Source information:
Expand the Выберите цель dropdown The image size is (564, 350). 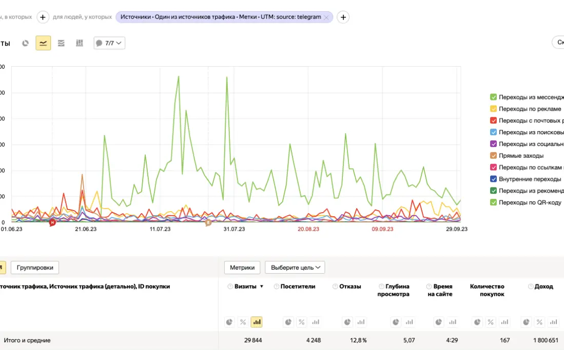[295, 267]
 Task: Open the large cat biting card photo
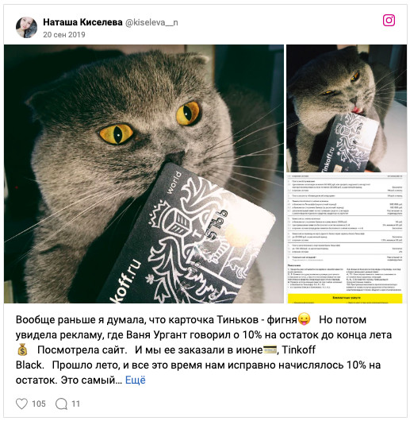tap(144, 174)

...

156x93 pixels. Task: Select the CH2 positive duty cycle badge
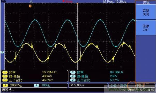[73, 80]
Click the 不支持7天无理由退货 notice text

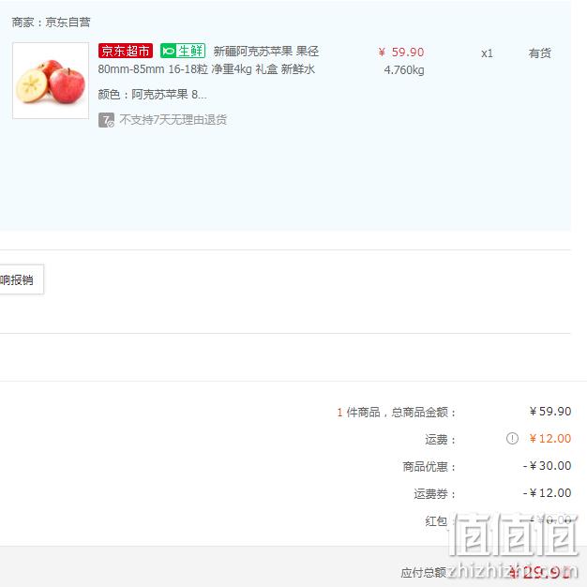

...

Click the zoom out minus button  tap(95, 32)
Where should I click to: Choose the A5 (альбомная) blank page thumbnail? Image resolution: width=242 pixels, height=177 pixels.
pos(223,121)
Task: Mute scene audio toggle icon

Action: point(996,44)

Action item: Word for word, restate the lines above from the one with "156x93 pixels. Task: Select" through the one with "Click the 不支持7天无理由退货 notice text", keeping both ends and dropping the pictures.

Task solution:
156x93 pixels. Task: Select the CH2 positive duty cycle badge
[73, 80]
Click the 不支持7天无理由退货 notice text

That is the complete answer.